A Call To Arms To Fight COVID-19
We talk a lot about the 3D printing community because a lot of developments and breakthroughs happen communally, just like the one described above. There are countless forums, Facebook groups, Youtube channels, and Meetups where experienced users mingle with complete noobs, offering sage wisdom and joining in on cooperative projects.
On March 16th, a public spreadsheet called 3D Printer Crowdsourcing for COVID-19 was created for 3D printing professionals and hobbyists alike to volunteer their time and resources to print masks, valves, or whatever else hospitals are running short on.
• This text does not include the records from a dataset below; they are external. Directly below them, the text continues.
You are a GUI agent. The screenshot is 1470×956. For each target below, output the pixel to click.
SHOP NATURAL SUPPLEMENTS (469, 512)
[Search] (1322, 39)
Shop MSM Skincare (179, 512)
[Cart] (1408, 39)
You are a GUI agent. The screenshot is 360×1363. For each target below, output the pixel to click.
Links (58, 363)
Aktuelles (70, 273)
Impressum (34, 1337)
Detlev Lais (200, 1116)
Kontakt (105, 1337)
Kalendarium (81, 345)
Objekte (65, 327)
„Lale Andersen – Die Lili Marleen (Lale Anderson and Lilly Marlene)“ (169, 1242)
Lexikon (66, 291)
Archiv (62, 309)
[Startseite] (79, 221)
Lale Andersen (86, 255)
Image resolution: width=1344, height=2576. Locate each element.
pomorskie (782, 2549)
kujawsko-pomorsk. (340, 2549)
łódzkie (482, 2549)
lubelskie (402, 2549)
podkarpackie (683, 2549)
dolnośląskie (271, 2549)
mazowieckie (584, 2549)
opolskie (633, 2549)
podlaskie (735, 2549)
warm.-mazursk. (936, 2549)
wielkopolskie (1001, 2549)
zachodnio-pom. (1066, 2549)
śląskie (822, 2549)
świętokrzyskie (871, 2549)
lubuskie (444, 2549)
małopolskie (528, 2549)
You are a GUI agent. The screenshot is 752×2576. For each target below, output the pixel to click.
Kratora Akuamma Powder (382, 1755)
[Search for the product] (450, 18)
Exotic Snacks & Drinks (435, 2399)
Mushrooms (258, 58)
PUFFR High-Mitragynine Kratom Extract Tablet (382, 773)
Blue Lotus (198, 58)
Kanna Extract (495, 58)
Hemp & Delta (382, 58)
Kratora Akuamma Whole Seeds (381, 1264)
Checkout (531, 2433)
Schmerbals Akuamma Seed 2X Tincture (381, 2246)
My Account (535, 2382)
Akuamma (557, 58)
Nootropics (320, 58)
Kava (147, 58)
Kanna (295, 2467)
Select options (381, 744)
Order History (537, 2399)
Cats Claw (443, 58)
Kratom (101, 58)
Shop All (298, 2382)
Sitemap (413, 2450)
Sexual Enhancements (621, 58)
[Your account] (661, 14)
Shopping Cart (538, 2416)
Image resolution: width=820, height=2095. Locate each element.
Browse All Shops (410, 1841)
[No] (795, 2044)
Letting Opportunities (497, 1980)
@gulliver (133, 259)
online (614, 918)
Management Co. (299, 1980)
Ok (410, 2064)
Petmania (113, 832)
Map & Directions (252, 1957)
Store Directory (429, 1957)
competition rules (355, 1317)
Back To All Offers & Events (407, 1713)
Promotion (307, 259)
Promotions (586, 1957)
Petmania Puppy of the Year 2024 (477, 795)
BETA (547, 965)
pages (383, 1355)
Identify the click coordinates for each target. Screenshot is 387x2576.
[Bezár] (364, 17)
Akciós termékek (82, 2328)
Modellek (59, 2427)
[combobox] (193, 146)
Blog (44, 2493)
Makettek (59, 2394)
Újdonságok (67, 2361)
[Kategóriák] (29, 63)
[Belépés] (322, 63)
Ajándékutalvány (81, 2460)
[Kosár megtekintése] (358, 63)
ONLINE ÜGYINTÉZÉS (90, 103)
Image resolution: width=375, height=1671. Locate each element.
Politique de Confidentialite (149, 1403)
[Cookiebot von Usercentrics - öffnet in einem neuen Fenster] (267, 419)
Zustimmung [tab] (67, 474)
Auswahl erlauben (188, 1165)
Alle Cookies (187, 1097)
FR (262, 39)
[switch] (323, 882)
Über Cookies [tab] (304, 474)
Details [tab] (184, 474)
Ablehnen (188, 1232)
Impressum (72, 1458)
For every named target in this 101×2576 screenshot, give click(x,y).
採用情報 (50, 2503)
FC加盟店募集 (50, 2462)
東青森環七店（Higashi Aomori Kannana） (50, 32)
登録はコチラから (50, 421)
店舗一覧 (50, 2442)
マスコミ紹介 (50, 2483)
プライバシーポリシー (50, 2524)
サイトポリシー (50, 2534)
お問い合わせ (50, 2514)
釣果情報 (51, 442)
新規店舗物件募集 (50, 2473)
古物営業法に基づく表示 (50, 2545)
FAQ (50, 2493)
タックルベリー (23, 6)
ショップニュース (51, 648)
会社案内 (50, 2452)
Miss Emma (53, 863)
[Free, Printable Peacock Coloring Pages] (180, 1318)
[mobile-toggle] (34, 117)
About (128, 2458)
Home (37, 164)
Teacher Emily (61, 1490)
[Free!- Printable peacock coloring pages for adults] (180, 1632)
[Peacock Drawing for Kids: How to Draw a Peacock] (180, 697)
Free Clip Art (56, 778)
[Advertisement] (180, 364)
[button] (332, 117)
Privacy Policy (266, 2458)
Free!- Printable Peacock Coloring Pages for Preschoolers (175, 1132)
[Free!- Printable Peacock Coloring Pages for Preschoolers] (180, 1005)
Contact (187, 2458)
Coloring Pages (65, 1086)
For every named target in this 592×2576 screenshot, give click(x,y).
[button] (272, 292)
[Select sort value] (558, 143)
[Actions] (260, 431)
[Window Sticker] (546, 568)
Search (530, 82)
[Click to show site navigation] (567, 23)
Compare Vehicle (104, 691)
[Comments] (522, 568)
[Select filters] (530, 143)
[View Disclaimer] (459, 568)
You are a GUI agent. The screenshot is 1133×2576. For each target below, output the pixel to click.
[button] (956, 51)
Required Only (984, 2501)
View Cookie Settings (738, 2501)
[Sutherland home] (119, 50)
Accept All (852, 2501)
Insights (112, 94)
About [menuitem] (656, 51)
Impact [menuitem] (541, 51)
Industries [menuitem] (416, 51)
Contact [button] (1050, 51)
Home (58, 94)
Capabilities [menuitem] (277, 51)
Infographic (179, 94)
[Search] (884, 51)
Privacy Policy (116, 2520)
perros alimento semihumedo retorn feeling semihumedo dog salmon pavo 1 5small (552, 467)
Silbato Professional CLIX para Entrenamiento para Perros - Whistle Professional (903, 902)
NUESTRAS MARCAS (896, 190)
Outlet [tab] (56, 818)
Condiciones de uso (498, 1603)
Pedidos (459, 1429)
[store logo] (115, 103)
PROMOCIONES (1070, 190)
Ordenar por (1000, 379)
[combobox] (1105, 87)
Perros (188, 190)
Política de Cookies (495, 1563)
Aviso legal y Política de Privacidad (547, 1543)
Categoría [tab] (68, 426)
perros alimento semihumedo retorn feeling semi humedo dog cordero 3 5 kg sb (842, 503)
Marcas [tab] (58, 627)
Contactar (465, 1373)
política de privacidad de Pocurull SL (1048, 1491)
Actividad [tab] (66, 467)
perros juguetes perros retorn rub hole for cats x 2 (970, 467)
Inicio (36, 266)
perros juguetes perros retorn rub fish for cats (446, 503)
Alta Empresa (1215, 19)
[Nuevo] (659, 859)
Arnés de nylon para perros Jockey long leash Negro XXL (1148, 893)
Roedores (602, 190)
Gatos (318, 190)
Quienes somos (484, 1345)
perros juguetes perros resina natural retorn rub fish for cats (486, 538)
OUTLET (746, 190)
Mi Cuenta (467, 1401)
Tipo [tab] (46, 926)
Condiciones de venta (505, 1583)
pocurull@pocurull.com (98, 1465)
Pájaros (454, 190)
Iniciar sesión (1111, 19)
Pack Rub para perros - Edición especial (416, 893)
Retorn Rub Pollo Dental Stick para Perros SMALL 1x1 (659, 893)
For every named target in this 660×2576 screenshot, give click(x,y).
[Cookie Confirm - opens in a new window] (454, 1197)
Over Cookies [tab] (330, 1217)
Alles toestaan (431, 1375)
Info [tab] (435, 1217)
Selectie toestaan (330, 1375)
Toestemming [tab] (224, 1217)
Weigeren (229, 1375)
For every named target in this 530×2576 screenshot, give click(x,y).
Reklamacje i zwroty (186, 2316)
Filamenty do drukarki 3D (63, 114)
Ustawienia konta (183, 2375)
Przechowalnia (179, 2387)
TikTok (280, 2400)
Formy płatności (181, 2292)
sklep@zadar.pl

Two days later, there are now already more than 4,800 volunteers on the list from all over the world. That really warms the heart. Please add your name to the list if you have a 3D printer and would like to help. This is one of the unforeseen benefits of decentralized manufacturing empowered by 3D printing as this rather large community can produce thousands of components using the same files, all while maintaining social distancing protocols to minimize the spread of the disease.
If you are a medical facility (anywhere in the world) in need of equipment that can be manufactured with 3D printers, go to the list and find volunteers that are close to your facility. They will do their best to help you out.
Sign up for the 3D Printer Crowdsourcing for COVID-19 public spreadsheet
There are things you can print to help! Here are some files that anyone can download and print to help with the COVID-19 pandemic:
Surgical mask strap that improves the comfort of NHS staff and uses 57% less material.
Hands-Free Door Openers – These can go a long way in reducing the spread of infection in businesses and offices that must remain open. They can fit on a variety of doors and allow users to open doors with their forearm rather than their hand. Bonus: Leave them on after the crisis and people can open doors while carrying coffee and documents.
‘Savegrabber’ Door Opener – While the previous door opener mounts to the door handle, this one is portable and can be used on most lever door handles.
Reusable Filter Mask – This simple mask allows users to change the filter material out regularly and it works with HEPA filters, coffee filters, and paper towels.
Face Shield – This was designed by Canadian ER worker Dr. Tarek Loubani. All that’s needed is some elastic strap and Mylar sheet.
For those with proper hardware and materials, here are the more complex files designed by the Isinnova team:
The Venturi valve – The original that started it all.
Respirator Adapter for Decathlon Mask – With these files, a recreational mask can be converted into a respirator.
Other 3D printing organizations have put out responses to the pandemic detailing their own efforts to help. Fathom is working to design printable nasopharyngeal swabs for COVID-19 test kits as well as ventilators. The CoVent-19 Challenge was founded by residents at Massachusetts General Hospital as “An Open Innovation Effort to Design a Rapidly Deployable Mechanical Ventilator” using additive manufacturing.